Even though the bad craziness of all the spices was done the night before, I decided to give mise en place another go today.  I gathered up all of the ingredients before I did anything else.

I lit up the coals, then put on the dutch oven with a bit of olive oil.  I let that heat up a little.  When I could tell that the oil was heated and shimmery, I dropped in the meat, and it began to brown.  It looked Sooooo good.  The spices were browning and searing into the meat...  Mmmm...

After about 10 minutes, I added in the onions, the garlic, the ginger, and the carrots.  I've been discovering the flavors of fresh ginger lately.  It's cool.  I stirred that occasionally and cooked it until the onions became translucent.

The Stew

20-22 coals below, a little less as it went on, to simmer

  • 1 lemon, zested
  • Juice of 1 lemon
  • 2 cups chicken broth
  • 2 tablespoons tomato paste or sauce
  • 1 tablespoon honey

  • kosher salt to taste
  • 1 tablespoon cornstarch (optional)
  • 1 tablespoon water (optional)

After the onions became cooked a bit, I added the first set of stew ingredients.  I used the turkey stock I had made the other night after the spicy turkey.  It was frozen, so I had to melt it.  That's probably not the best way to do it, just dropping a frozen brick into otherwise hot food.  It melted pretty quickly.  Next time, I'll melt it better, so it goes in better.
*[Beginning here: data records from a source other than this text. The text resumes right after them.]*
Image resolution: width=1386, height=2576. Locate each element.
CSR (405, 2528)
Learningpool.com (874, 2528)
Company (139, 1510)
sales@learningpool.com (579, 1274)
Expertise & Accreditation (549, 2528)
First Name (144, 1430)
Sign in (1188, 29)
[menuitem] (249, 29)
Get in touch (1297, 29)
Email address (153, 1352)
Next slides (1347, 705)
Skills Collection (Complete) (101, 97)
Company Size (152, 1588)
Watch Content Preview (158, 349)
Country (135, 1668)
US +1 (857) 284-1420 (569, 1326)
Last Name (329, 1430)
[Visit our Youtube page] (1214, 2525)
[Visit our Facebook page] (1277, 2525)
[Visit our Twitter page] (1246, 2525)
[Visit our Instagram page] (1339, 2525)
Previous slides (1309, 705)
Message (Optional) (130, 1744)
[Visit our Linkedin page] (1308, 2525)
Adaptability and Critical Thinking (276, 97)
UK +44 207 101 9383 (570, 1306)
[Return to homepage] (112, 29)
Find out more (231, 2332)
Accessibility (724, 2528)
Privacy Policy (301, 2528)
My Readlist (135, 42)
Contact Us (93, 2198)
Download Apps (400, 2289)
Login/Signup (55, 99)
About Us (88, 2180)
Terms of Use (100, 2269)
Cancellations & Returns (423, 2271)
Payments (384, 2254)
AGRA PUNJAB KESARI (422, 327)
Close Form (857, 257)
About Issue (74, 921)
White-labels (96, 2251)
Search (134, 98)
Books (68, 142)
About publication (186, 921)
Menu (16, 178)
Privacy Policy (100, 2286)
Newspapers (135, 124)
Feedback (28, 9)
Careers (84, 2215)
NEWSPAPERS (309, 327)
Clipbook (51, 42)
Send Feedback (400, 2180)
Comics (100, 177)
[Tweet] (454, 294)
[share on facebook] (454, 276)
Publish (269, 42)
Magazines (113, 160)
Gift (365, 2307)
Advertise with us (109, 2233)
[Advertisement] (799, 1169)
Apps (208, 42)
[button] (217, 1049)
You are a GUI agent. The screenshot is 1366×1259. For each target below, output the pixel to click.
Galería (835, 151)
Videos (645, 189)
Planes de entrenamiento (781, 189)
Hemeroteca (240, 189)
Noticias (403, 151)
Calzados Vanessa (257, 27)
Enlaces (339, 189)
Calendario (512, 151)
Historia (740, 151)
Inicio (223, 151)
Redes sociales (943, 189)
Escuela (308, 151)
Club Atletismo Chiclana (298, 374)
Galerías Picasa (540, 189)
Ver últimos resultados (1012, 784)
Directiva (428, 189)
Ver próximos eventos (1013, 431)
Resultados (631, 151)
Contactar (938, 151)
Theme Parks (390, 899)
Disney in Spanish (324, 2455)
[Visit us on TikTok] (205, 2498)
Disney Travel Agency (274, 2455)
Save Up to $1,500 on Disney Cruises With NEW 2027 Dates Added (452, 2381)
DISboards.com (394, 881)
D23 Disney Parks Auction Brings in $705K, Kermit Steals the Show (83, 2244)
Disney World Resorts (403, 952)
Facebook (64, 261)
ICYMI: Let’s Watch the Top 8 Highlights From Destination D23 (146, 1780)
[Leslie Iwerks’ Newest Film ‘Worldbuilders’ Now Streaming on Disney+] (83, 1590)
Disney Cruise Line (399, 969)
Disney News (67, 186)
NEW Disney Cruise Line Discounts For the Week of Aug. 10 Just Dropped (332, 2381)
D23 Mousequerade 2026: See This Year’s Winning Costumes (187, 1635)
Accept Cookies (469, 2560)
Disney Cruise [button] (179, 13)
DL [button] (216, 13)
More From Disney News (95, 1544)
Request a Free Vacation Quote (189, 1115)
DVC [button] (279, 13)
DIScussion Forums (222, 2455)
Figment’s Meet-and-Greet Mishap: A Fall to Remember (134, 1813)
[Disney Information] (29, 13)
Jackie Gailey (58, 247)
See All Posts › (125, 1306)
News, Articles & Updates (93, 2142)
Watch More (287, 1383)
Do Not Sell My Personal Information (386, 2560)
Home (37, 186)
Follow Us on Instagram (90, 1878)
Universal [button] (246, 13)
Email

I covered it and let it come to a boil.  I let a lot of the coals die out.  I did replenish, but not as much as I might have for a roast, for example.  Once it was boiling, I wanted it to simmer.  I let it simmer for almost an hour. 

When it was close, I got out my 8" dutch oven, some more stock, and made some rice, with a little more lemon juice.

Also, as it was nearing the end of the cooking time, I also added the cornstarch (mixed with water so as not to clump) as a thickener.  I also salted it a little more to bring out the flavors.

My family loved this international incident.  My son helped himself to seconds without even asking.  It was truly a success!


Mark has discovered a love of Dutch Oven Cooking. Mark also has other sites and blogs, including and his MoBoy blog.

Mark's Other Blog Posts: Heavenly Father... 


  1. Sorry, I couldn't post them earlier. Here they are!

  2. "Mise en Place"
    That's what I do when I stir fry. All ingredients are prepped and I even line them up in the order they hit the wok. Stir frying is so quick that it really helps to have everything ready in advance. I found that it helps with Indian (eastern) cuisine as well, although I haven't done much of that.